David was working well keeping to a new payment plan and was attending a new college and playing for their basketball team. Everything was going well for him and he was moved to our stage 2 hostel.
Unfortunately, he stopped engaging again so staff intervened to find that he had lost his place with the college as he couldn’t afford the travel and the payments towards his arrears. This was a huge blow as he expressed that basketball was his only passion in life and now it was gone. It became clear once a budget exercise was completed that David could not keep up with the payments.

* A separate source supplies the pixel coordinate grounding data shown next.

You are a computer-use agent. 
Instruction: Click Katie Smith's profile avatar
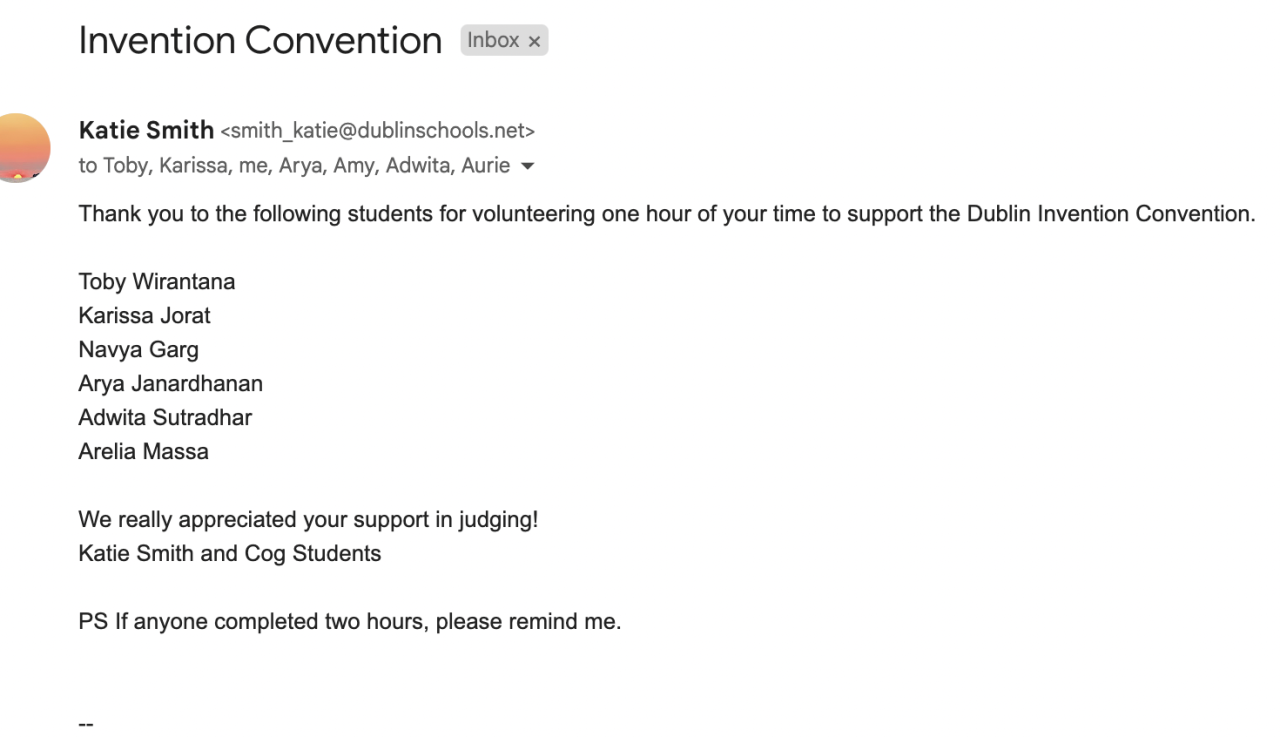click(22, 148)
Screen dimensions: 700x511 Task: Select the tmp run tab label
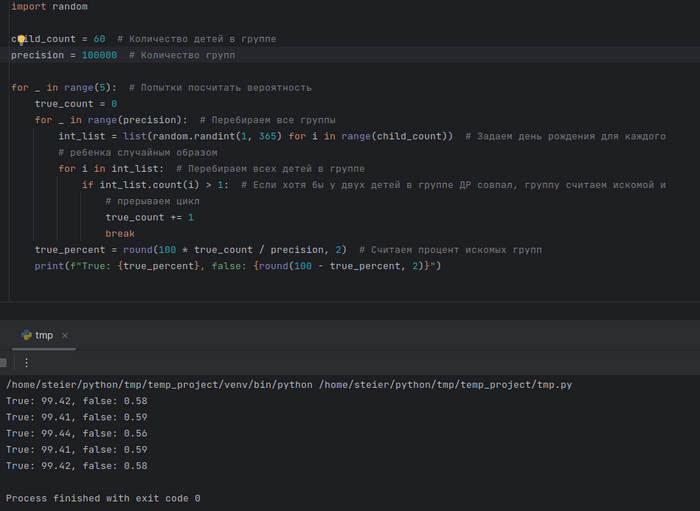pyautogui.click(x=44, y=336)
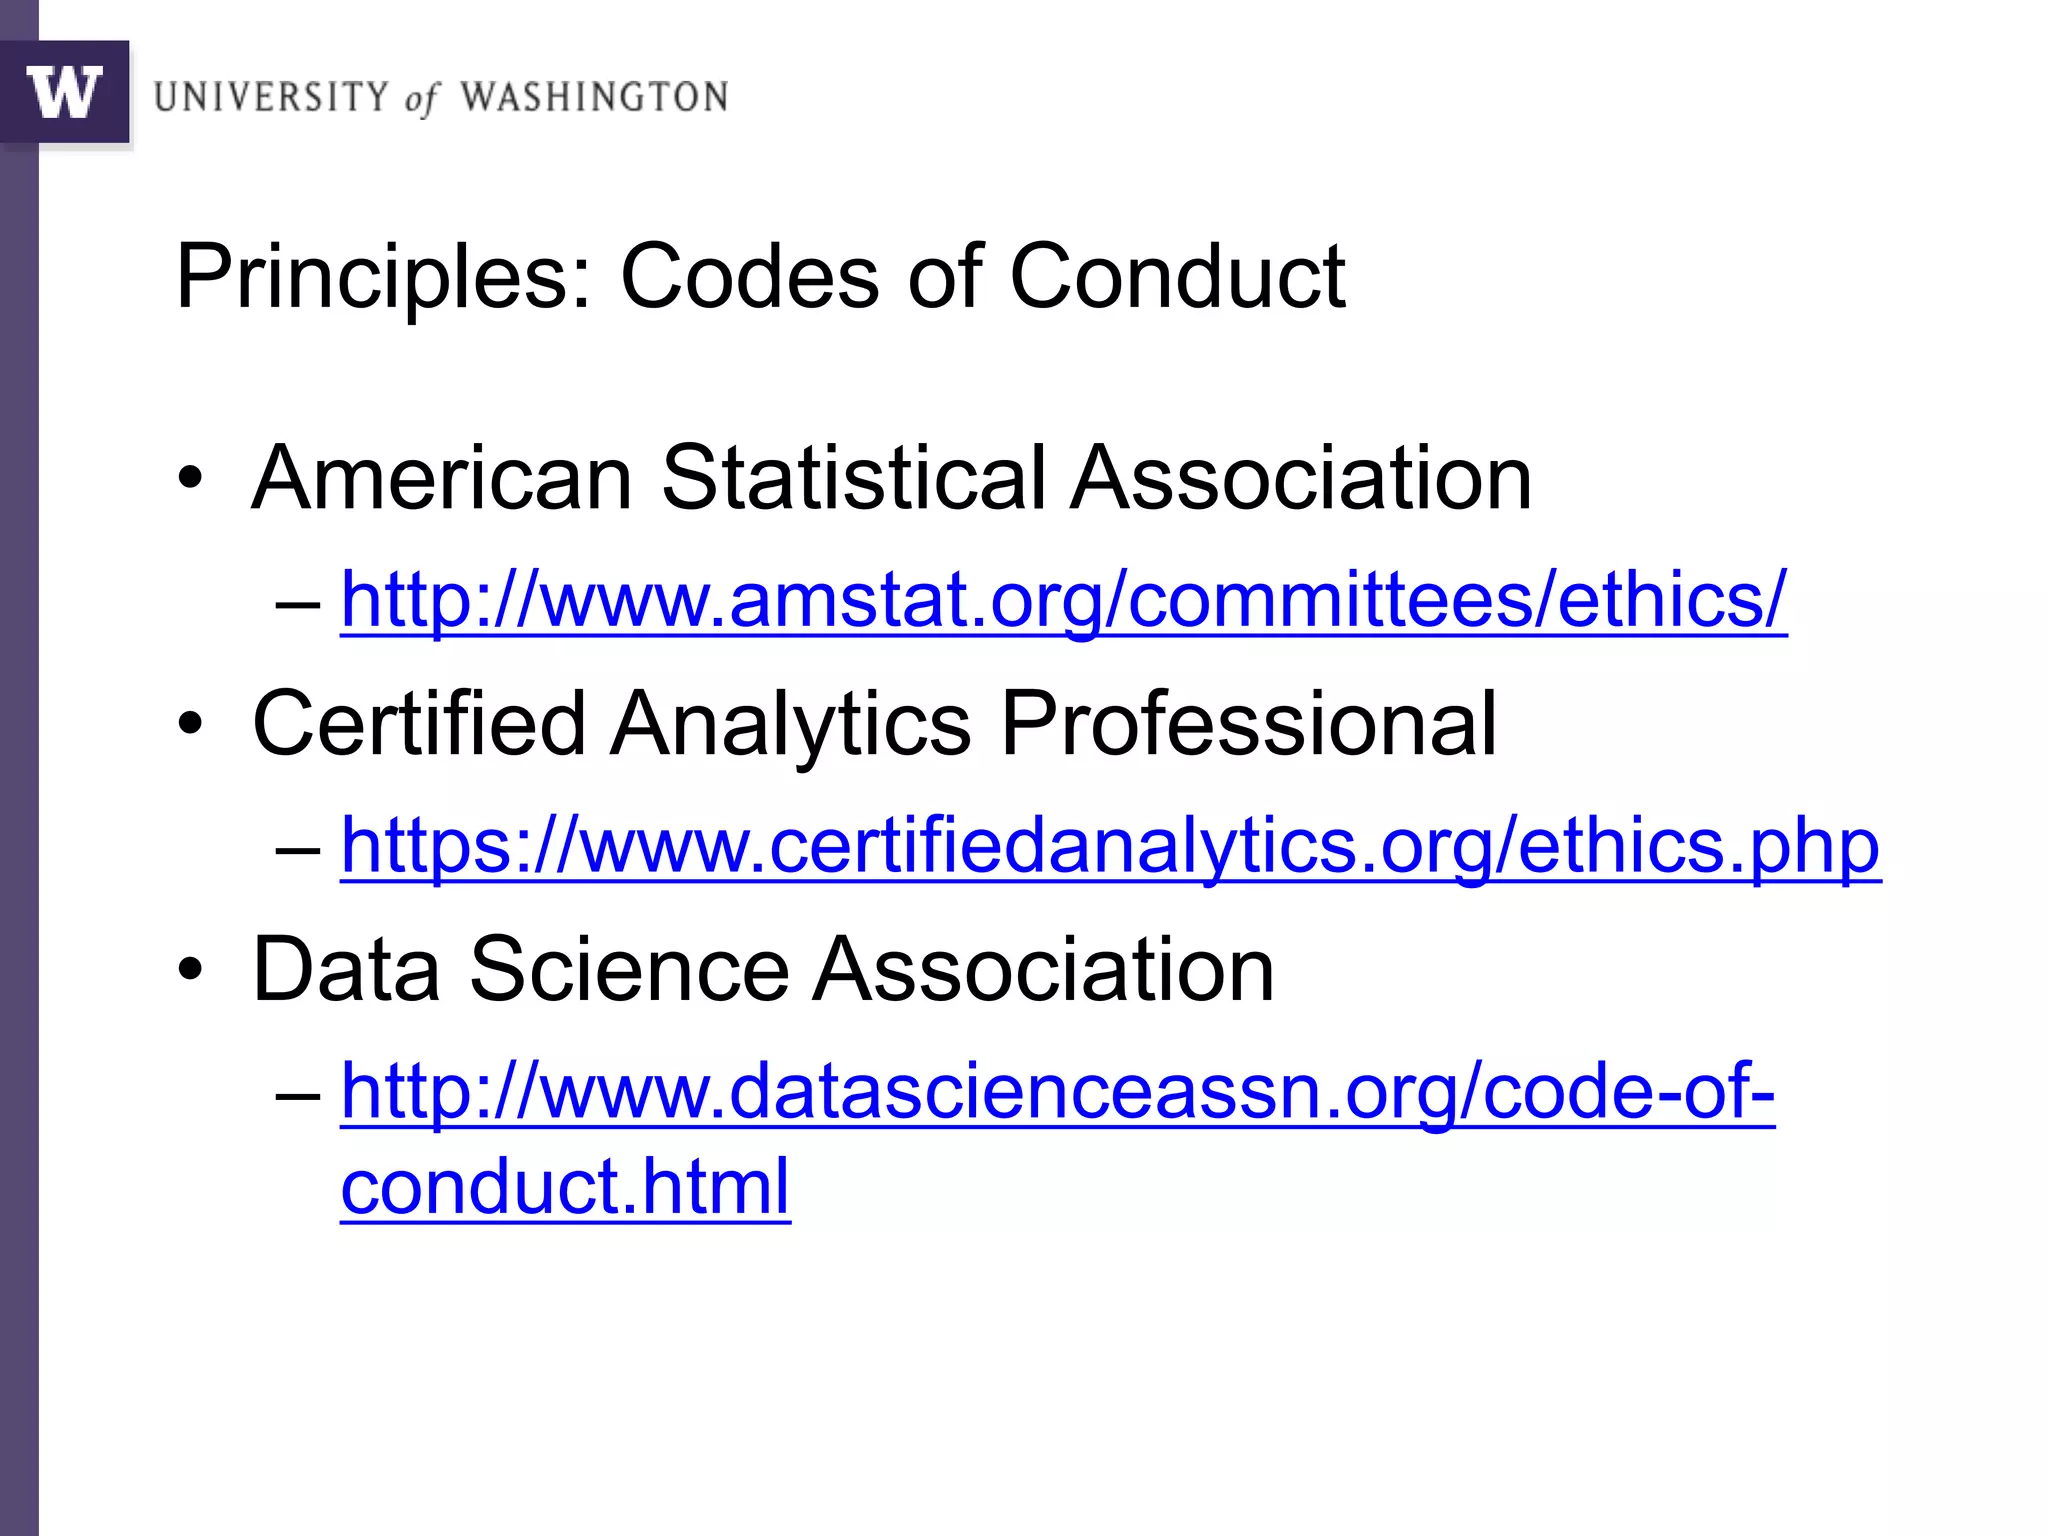This screenshot has height=1536, width=2048.
Task: Click the University of Washington wordmark
Action: click(x=440, y=97)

Staff reached out to another team manager to get some advice on a Vicar Relief fund to clear David’s arrears. This was applied for and he was successfully granted £400 to clear his arrears. At the same time staff had applied for a BUTTLE grant to provide him with essential items to ensure he could keep up with his studies. He was awarded £1250 towards a bike, a laptop, clothes, music equipment and household items. Staff supported him to get these items which gave him a boost to keep going at college and focus on his music. He was keeping up with his payments, so a referral was made to our HMO (house in multiple occupation) team.
David’s HMO assessment was successful, so he moved into one of our HMO properties and he secured a job at a warehouse nearby. David is now waiting to start his new exciting role and is living closer to family - he is happy and feels safe. He has all he needs to continue at college and excel in his music. David has a unique and impressive resilience to life’s challenges and leaves a lasting impression on anyone he meets.
Paying back persistence
Carlos self-referred to one of our hostels after being signposted by his friend who was already a resident. He unfortunately did not have the appropriate documentation to prove he would have access to public funding as his tent was set on fire and all his documents burned. He was at great risk on the streets and presented as physically and emotionally exhausted.
The hostel staff and student social worker worked hard to collate enough evidence to prove he was eligible to access public funding by calling the Home Office, quoting his National Insurance and passport numbers along with other details too.
Staff then supported Carlos to apply for his habitual residency documentation to get the process started for him.
Carlos is now safely off the streets in the hostel and all the work to help him access public funding has been completed by our student social worker. Carlos is keen to start English classes and has been making some improvements to the hostel to keep him active and occupied. He has completed deep cleans and filled and painted the communal hallways - the hostel has never looked better.
Averting a crisis
William self-referred himself to our hostel as he was living in a friend’s car. He was a care leaver in his late 20’s who had very little support and wasn’t able to settle and get the support he needed. He was suffering greatly with his mental health and disclosed thoughts of ending his life. He had no address therefore could not apply for Universal Credit.
Members of our Homes with Support team assessed William but didn’t have a room available, so initially they supported William to declare himself as homeless at the council. Unfortunately, he was initially informed by the council that he would not be eligible for emergency accommodation. Squared staff then invested several hours to advocate for him and finally managed to negotiate two nights in emergency accommodation. Staff managed to get William bedding and food for the initial two days while they worked on other options for him which included negotiating with other support teams. They continued to support William with his anxiety about his situation.
Eventually a room became available in one of our hostels and William moved in. Staff have continued to support him by requesting an assessment for him with our HMO (house in multiple occupation) team. They have also supported William to apply for Universal Credit and helped him put a CV together. To help William with his mental health, he was also referred to our therapy service to help with his mental health wellbeing.